The XBRL-based financial information in US SEC XBRL financial filings offers many clues which are helpful when figuring out how to architect your XBRL-based system. This blog post helps you see some of those clues. Playing around with the XBRL information in the SEC EDGAR system offers even more.
It is helpful to read two prior blog posts which provide background information. First this thought experiment (also in chapter 18, page 330 of XBRL for Dummies) helps you see issues related to financial oriented information. Second, the sample code on in the Dow Jones Industrial Average prototype can be helpful in creating pieces of your prototypes.
So let's walk through some of the steps which need to be worked through when working with a set of XBRL-based information.

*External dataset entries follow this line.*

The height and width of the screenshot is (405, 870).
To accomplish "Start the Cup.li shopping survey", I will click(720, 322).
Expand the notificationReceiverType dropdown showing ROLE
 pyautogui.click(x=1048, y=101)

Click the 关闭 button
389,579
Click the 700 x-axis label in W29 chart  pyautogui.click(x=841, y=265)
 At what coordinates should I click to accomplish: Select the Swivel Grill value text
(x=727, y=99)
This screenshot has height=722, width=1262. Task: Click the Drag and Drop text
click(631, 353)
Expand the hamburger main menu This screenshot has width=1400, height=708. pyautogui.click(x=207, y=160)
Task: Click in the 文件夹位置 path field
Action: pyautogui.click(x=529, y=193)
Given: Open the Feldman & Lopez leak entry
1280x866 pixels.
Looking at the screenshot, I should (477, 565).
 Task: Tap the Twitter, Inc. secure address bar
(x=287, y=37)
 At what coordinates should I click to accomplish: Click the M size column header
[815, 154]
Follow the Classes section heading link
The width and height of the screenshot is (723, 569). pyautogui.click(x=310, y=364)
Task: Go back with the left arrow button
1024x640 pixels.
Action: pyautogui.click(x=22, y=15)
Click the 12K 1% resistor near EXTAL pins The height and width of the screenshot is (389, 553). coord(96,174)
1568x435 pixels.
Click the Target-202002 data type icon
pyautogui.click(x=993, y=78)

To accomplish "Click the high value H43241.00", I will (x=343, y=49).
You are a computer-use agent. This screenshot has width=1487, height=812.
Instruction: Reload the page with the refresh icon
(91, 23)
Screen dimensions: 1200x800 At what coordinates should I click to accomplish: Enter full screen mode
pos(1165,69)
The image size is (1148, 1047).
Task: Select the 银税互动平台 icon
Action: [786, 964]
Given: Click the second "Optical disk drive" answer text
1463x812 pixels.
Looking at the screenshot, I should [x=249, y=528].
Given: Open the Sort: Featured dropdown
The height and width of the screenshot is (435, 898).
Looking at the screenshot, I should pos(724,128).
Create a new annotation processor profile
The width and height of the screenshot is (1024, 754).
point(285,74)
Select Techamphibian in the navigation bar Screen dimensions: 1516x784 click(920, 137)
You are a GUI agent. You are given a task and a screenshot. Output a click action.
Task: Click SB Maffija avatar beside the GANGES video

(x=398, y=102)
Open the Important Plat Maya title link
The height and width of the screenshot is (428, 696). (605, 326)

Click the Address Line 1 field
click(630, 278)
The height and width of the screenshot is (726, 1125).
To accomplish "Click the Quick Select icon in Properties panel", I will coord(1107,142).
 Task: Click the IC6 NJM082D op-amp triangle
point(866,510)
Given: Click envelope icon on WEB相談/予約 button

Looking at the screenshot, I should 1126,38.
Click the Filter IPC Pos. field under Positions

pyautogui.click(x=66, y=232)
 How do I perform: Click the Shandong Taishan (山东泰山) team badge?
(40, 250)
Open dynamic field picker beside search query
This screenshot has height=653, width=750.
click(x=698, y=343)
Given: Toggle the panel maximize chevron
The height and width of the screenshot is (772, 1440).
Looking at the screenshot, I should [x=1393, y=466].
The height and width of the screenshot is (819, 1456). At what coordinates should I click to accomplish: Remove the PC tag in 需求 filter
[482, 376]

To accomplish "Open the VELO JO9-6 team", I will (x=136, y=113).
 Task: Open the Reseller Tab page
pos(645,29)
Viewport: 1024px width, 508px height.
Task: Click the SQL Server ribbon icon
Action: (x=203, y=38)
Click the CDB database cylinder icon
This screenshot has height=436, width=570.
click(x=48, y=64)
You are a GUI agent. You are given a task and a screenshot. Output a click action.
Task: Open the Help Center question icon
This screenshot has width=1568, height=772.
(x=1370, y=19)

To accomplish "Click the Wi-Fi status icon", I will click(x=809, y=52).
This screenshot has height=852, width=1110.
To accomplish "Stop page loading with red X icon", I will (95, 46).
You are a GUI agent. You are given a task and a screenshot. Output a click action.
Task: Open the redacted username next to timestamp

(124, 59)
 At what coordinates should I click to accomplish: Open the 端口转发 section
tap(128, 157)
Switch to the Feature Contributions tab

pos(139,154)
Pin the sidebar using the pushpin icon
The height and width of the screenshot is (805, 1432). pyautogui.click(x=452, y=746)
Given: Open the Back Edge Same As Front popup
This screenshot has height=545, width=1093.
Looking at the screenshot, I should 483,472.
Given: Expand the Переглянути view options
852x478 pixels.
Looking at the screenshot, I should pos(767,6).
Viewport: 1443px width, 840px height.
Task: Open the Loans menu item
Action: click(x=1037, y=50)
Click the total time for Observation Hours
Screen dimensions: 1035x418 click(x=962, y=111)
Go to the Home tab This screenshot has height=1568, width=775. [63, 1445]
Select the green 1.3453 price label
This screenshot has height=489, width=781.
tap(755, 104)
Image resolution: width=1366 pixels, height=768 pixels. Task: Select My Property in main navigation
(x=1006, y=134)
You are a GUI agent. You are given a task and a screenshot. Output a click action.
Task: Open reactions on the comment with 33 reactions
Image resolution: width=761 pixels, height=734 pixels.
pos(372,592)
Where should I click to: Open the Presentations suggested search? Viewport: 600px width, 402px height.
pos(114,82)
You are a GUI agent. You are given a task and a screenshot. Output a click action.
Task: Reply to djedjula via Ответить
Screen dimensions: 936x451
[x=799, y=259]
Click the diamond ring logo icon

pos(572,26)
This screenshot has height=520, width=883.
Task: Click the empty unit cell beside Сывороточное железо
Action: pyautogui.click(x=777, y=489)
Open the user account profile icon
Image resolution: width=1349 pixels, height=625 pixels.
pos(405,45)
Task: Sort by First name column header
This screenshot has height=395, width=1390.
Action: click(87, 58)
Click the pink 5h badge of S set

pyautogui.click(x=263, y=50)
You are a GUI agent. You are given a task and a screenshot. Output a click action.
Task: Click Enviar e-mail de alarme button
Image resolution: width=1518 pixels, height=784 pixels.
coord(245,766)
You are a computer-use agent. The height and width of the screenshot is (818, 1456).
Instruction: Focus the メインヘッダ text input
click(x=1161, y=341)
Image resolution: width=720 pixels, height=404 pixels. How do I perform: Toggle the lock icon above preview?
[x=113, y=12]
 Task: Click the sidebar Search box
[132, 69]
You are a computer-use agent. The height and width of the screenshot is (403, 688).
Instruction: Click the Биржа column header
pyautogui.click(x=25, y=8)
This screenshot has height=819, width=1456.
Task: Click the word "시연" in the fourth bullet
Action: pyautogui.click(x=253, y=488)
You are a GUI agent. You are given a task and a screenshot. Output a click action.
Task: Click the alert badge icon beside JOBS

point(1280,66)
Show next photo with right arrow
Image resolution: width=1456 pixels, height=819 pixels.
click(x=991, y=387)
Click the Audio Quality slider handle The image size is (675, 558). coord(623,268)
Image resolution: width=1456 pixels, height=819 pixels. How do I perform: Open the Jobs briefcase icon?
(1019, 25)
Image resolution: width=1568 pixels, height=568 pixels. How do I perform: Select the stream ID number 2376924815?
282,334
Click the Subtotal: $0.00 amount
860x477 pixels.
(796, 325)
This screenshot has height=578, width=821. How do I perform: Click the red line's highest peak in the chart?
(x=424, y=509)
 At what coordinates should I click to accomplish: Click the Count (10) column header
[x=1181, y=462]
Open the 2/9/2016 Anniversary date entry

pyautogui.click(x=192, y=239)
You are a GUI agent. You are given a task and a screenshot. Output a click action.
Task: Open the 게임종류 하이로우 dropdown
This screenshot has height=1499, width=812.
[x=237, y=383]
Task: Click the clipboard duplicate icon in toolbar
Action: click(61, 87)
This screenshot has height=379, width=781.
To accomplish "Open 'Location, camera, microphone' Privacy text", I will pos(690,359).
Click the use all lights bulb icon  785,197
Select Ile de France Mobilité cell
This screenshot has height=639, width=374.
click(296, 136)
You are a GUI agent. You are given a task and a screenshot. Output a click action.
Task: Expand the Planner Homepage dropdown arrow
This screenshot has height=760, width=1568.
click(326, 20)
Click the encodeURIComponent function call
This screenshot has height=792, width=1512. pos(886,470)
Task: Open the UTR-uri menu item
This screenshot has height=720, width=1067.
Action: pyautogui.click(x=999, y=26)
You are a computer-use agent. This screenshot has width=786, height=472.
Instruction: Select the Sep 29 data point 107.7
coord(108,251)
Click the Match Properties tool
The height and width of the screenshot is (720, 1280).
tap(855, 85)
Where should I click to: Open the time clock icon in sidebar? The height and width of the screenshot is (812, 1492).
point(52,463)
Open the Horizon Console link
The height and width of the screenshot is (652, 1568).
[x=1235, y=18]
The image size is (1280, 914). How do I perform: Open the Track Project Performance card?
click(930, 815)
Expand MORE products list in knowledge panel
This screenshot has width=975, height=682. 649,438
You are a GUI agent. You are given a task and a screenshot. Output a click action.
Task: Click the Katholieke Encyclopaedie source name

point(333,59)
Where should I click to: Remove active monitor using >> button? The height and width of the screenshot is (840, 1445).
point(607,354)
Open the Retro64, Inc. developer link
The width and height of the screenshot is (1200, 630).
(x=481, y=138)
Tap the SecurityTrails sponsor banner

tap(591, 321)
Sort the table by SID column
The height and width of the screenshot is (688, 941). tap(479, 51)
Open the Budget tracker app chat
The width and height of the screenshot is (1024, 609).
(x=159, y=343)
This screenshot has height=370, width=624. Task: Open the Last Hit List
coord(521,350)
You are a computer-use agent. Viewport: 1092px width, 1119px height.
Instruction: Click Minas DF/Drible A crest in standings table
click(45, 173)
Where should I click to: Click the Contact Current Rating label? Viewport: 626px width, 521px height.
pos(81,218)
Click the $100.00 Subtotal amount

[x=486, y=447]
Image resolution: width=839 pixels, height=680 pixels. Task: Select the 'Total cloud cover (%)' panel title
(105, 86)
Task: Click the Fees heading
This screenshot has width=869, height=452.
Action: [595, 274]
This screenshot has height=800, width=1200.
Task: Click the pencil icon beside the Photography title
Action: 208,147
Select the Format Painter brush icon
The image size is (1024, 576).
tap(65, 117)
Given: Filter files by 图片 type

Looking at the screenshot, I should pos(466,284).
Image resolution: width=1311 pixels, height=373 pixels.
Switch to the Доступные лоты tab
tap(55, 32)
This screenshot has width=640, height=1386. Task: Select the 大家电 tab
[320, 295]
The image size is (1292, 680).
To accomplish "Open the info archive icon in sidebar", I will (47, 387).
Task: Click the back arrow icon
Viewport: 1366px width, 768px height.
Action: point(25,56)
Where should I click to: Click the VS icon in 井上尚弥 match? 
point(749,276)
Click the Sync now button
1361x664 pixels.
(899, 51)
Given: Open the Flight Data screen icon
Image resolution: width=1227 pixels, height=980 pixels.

- Locate the XBRL insances: The first thing you will need to do is locate the XBRL instances which contain the information. For the SEC XBRL information, the SEC provides an RSS feed. But that RSS feed has only the last 100 filings which the SEC has received. Another resource is provided by XBRL Cloud, the Edgar Dashboard. While that dashboard relates to validation information about XBRL filings, there is an XML file which contains information and helps you identify filings. The down side is that this feed is not official. In your system, you will want to be sure you have all the filings you want to work with. Note that neither the SEC RSS feed nor the Edgar Dashboard provided by XBRL CLoud are standards and not an XBRL format.
- Cross XBRL instance queries: Try a simple query as shown in the Dow Jones Industrial Average prototype and you will quickly realize a significant downside of working with XBRL instances directly; they take a long time to load. Try running the sample code and you will see that it takes about 5 minutes to iterate through only 30 files with no XBRL related processing taking place. Now, imagine trying to glean information from thousands of XBRL instances. S.....L.....O.....W. Perhaps not always, but in many cases you will want to load your XBRL-based information into some sort of database.
- XBRL format: In addition to the issues with all those XBRL instances mentioned in the issue above, XBRL is a great global standard, but not a great format to work with in doing queries. You will want to either put your information into some database as mentioned above or create some other format. This is the infoset format which I came up with.
- Grabbing sets of information: When working with information you will commonly want to grab a set of information at times. For example with financial information you might want a balance sheet, income statement, cash flow statement, accounting policies, or some specific disclosure. In SEC XBRL filings this can be problematic as there are no "handles" to grab. This issue is discussed in this blog post. Basically, because ever SEC filer creates their own networks and because [Table]s are polymorphic (can have more than one meaning), there are no high level "handles" to grab. This can be overcome by applying prototype theory and identifying components by their components. In building your system, keep this difference in mind.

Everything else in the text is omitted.